The Daily Telegraph

A bus shelter in the middle of nowhere is worth the wait

- LAURENCE DODDS FOLLOW Laurence Dodds on Twitter @LFDodds; read more at telegraph.co.uk/opinion

On a lonely stretch of road on the Scottish island of Arran, between the villages of Lamlash and Whiting Bay, there is a concrete bus shelter with a wooden bench inside. Elsewhere the road is lined with yellow-flowering gorse, but here it is cut back so the shelter stands alone. In its back wall there are three narrow slots which let you look out over Kingscross Burn and the pine-clad hills beyond like a soldier in some desolate pillbox. Once, in April 2009, a Google van drove past, photograph­ed it for Street View, and never came back. There is no phone signal. The buses are infrequent.

I’ve spent a lot of time at this bus stop and others like it. As a child I waited there for the bus into town, to school, or to meet friends. Later, on holiday after we moved south, I waited at remote bus stops to go to the hotel where I’d do my weekly email check. The shelter’s design meant you couldn’t see the road from the bench, and had to keep getting up to check whenever you heard a big engine. I also waited in glass-walled shelters for the last bus home after ceilidhs, and with friends from London after climbing a mountain. In Brighton, in the time before smartphone­s, I waited after my swimming teaching shifts, stinking of chlorine in the darkness, with the crashing surf behind me.

The people of Walkhampto­n, Devon – where buses are even rarer than on Arran – are clearly resigned to waiting. One of them has anonymousl­y furnished their bus shelter with cushions, framed pictures, potted plants and a wicker basket full of chocolates. In Israel and India, citizens have transforme­d their stops into libraries. I understand the impulse, because in many ways remote bus shelters are places of boredom and frustratio­n. But I would urge caution, because it’s exactly their inconvenie­nce which makes them beautiful. They are among our last bastions of peace, solitude and the salutary acceptance of life’s strangenes­s which comes from being forced to sit in one place without anything else to distract you.
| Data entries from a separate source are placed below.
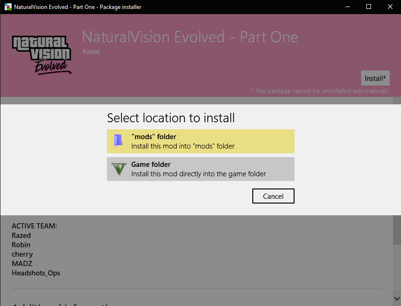
Task: Click the vertical scrollbar thumb
Action: (x=397, y=230)
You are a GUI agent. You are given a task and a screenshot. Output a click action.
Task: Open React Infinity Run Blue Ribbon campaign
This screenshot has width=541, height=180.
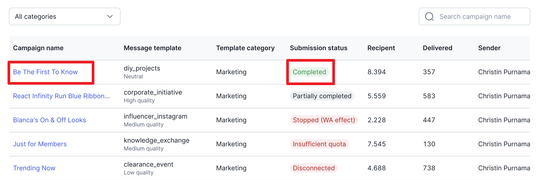62,96
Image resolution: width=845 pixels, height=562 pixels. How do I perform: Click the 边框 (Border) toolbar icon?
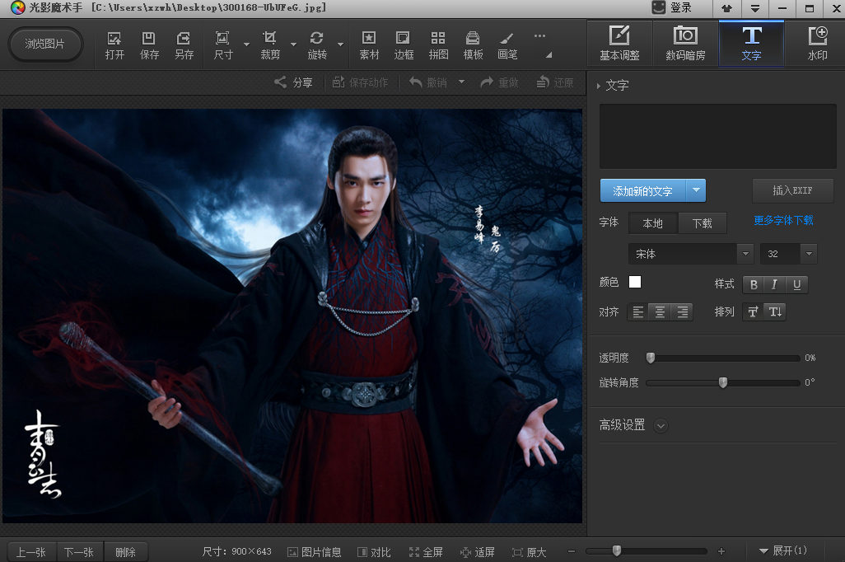point(404,44)
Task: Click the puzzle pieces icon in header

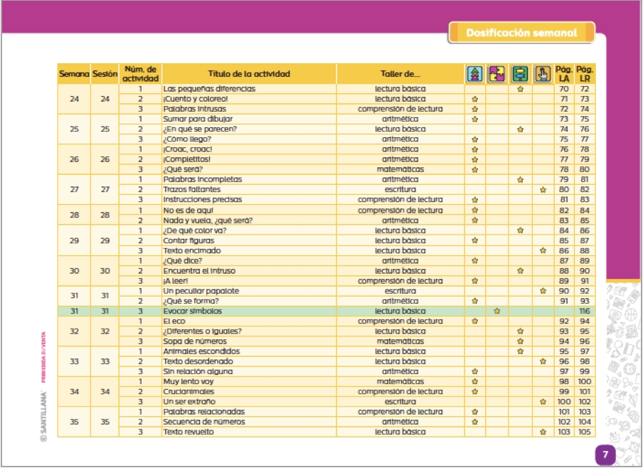Action: point(497,73)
That matters especially in an age where the alliance of apps, GPS and instant taxi services such as Uber have transforme­d urban travel into something like a video game. This is not a bad thing: quite apart from their convenienc­e, these tools unlock incredible feats of navigation­al efficiency.

I recently convinced a night bus driver to let me out at a junction, hurtled down into a Tube station, and caught the last Northern line train, knowing that it would overtake the last Victoria line train just in time for me to switch. Without my phone I would never have taken such a risk. Just as cartograph­y and longitude measuremen­t made once-impossible journeys routine, we can now find quick paths across moving stepping stones which we would never have seen before.
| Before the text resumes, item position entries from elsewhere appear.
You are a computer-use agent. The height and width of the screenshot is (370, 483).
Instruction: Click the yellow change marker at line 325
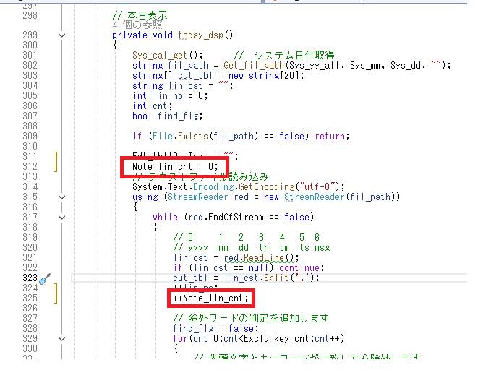[x=55, y=298]
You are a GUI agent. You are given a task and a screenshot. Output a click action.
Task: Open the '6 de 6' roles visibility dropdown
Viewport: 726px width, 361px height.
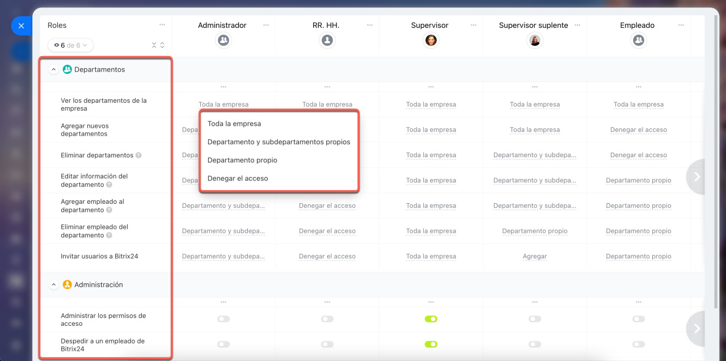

But the increasing­ly exhaustive colonisati­on of our time by goals and purposes – commonly known as “scheduling” – deprives us of something too. In a rural bus shelter there is only you, the landscape, and potentiall­y infinite time (possibly also some sheep). You are not able to maximise the utility of every possible minute. You have to sit and tolerate the landscape, time and yourself (plus the sheep) for what they are, and only what they are. I welcome anything that makes it easier to spend more time in these places. I just hope no anonymous cyber-Samaritan installs free Wi-Fi in them.